The idea for the study came to Ran Friedman of the Linnaeus University Center for Biomaterials Chemistry in Sweden when he visited Scotland. Gallegos reports that he noticed local drinkers added water to even the most rarified Scotches. (For those not in the know, Scotch is whiskey made in Scotland, primarily from malted barley. Scotts spell the drink whisky, without the 'e.') 


Like a good scientist, he decided to investigate if this practice really did change the flavors of the local tipple and if so, how.


Friedman and his colleague Bjorn Karlsson turned to computer modeling to answer those questions, writes Merrit Kennedy at NPR, simulating how the molecules in Scotch interact with one another. While whiskey has thousands of compounds that impact taste, the researchers focused on three: water, ethanol and a compound called guaiacol that gives the drink its smoky flavor.


They simulated what happens to the Scotch in a small square glass at various alcohol concentrations. Similar to many flavor compounds, guaiacol tend to get trapped by ethanol molecule clusters, reports Sophia Chen at New Scientist. At alcohol concentrations above 59 percent, those flavor compounds are clustered throughout the whiskey. But if it is diluted to about 25 percent, the ethanol and the guaiacol rise to the surface, to an area the researchers call the top of the liquid. It’s likely other similar flavor compounds in whiskey behave the same way.


The simulation indicates that concentrating the flavor molecules at the surface improves both the aroma and taste. “The first thing that you will experience on the tongue is what’s on the interface [between liquid and air],” Karlsson tells Kennedy.



Paul Hughes, a distilling expert at Oregon State University who was not involved in the study, tells Gallegos that the simulation probably doesn’t tell the whole story. Using only three compounds, it's a pretty simple model. The small cube the researchers used as the modeled vessel may also not accurately represent the surface area of the glasses and bottles that whiskey normally comes in, he notes.


So what is the optimum dilution level? Manufacturers have known there’s an alcohol-content sweet spot for whiskey for generations. While most whiskey is about 65 percent alcohol when first produced, manufacturers usually dilute it to around 40 percent when bottling. Technically, alcohol cannot be sold as whiskey if it drops below that level. But how much the drinker dilutes it after that is a matter of personal preference, Huges tells Chen.

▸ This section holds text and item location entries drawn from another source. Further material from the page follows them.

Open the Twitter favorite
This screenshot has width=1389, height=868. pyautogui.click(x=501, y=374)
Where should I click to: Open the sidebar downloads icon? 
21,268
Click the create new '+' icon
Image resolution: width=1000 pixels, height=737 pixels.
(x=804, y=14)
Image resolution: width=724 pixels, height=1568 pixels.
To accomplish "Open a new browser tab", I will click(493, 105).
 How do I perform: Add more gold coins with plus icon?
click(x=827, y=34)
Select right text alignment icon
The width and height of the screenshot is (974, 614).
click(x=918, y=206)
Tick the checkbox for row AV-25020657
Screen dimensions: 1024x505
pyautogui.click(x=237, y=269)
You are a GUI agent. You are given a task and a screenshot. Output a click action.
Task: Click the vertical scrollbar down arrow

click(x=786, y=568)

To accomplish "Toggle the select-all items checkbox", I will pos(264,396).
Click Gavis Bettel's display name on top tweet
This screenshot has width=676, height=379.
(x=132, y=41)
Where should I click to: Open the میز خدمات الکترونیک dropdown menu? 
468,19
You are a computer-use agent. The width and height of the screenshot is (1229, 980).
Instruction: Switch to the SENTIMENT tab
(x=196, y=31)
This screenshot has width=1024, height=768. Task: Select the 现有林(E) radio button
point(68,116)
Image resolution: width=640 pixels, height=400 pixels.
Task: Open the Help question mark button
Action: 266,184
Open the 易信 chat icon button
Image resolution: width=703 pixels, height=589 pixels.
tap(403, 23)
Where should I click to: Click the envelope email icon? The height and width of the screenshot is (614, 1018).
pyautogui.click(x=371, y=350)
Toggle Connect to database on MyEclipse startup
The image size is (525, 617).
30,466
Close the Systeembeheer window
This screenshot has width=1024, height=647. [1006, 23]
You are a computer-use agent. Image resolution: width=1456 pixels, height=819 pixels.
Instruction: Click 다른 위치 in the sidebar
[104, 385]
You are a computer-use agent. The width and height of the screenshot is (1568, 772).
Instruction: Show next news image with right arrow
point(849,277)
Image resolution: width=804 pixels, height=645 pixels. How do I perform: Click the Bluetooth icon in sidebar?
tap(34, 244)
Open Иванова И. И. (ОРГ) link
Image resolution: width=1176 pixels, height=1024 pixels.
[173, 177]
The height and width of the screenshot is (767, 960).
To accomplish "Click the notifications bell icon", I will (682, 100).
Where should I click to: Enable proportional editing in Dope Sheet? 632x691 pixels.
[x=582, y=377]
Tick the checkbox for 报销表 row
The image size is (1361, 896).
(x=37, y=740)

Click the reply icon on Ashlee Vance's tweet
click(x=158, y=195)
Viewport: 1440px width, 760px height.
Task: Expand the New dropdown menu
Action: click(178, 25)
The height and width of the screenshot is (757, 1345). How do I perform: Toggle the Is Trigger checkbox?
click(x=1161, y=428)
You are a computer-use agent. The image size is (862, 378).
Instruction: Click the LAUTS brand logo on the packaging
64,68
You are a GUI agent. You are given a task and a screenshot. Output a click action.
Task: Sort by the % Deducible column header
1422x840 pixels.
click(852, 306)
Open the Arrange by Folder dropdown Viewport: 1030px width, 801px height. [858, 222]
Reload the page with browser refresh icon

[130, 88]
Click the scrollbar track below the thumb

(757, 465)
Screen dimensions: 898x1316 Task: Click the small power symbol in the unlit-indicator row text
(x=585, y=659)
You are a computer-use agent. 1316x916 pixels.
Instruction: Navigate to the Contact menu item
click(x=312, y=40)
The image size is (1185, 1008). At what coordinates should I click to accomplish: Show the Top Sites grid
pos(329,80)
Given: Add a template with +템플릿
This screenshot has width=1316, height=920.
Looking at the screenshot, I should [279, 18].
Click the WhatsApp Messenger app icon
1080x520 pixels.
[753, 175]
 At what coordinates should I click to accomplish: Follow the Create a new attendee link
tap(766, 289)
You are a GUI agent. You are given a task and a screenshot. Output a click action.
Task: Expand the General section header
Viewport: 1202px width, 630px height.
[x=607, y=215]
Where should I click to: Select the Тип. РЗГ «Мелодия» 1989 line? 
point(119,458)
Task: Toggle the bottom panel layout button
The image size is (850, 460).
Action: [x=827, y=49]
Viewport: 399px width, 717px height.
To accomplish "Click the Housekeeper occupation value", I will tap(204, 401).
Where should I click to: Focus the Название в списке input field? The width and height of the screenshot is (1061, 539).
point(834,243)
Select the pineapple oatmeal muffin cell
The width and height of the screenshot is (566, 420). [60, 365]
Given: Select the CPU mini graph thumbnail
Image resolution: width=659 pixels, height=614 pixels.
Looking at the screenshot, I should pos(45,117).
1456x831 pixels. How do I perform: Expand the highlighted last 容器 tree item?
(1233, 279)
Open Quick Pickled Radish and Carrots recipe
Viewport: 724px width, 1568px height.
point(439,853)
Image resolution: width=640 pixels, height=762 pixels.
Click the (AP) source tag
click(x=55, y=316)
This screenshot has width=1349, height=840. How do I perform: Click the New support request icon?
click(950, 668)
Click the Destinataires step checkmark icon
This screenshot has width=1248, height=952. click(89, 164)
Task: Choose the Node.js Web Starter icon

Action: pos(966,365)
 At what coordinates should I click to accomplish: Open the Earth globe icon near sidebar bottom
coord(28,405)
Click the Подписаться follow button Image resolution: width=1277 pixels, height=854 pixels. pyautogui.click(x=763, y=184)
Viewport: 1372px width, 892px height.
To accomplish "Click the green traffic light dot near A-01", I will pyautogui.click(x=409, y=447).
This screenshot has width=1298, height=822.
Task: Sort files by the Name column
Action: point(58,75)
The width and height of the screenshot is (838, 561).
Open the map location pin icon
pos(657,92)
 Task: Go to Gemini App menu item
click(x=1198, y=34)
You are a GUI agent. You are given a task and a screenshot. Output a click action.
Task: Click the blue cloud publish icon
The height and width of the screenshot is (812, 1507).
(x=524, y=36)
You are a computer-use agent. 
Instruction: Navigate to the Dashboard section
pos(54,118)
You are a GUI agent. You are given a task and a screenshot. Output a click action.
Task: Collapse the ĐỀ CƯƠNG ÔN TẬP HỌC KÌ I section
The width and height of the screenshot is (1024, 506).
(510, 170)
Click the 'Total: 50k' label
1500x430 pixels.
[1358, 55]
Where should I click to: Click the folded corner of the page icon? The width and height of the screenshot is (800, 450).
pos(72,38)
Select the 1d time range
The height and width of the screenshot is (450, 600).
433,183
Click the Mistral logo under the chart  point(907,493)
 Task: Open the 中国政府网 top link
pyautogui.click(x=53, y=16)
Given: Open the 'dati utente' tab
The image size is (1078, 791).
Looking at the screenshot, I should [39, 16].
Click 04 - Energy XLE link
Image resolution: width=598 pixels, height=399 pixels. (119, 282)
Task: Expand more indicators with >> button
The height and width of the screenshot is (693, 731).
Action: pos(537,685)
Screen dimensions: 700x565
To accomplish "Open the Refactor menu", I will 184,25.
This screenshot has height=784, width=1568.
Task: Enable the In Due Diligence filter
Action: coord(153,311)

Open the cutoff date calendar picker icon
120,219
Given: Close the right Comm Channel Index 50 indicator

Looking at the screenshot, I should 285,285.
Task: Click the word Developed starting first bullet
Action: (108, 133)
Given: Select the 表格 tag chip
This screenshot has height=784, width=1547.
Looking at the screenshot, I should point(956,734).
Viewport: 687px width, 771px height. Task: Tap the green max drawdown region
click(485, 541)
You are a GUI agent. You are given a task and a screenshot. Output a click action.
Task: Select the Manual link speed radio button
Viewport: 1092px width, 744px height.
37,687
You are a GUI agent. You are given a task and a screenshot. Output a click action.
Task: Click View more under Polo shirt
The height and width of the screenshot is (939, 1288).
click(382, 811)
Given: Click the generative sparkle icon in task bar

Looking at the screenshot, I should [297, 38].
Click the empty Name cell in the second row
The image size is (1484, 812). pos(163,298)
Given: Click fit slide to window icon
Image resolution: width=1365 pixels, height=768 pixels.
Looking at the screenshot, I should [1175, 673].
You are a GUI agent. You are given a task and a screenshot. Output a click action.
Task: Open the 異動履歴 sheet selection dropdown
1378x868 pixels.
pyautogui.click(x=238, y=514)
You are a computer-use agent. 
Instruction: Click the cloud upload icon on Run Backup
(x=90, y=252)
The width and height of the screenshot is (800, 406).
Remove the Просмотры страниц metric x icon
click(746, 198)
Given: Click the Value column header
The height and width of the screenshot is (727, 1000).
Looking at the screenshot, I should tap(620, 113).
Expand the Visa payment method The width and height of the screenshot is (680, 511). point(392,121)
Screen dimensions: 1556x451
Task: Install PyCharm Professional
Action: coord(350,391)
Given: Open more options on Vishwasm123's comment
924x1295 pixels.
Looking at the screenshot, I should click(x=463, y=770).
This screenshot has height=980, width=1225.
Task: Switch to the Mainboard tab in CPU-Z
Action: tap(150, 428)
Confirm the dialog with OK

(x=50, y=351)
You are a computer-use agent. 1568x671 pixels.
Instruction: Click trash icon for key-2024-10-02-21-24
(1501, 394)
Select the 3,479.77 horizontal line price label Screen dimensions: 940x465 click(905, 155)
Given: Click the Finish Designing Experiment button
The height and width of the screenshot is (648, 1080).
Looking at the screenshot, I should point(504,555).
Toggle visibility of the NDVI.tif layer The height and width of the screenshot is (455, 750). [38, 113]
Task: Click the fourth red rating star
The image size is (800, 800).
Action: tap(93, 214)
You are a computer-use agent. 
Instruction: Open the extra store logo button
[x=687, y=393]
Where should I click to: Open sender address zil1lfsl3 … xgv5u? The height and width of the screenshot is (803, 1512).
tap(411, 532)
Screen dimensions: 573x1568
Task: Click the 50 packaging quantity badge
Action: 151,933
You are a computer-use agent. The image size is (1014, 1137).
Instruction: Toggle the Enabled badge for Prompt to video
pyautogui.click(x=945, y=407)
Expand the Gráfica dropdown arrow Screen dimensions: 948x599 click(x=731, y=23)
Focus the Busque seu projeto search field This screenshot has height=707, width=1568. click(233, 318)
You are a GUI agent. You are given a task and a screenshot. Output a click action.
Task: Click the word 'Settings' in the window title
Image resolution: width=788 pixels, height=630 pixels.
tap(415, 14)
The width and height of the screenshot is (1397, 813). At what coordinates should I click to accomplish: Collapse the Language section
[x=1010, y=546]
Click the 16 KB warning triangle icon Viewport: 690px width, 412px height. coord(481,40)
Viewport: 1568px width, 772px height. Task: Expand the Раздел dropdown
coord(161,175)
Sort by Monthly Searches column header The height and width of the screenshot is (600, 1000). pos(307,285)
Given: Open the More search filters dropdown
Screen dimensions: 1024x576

And there’s also the possibility of ruining the whiskey with water. “We have receptors on our tongue, in our nose, that are sensitive and depend upon the concentration of the specific components you want to detect with your nose and tongue,” Karlsson tells Kennedy. “So if it's too diluted there's a risk that you actually don't detect it with your nose or your tongue.”


Which would be a great excuse to order another round and try again.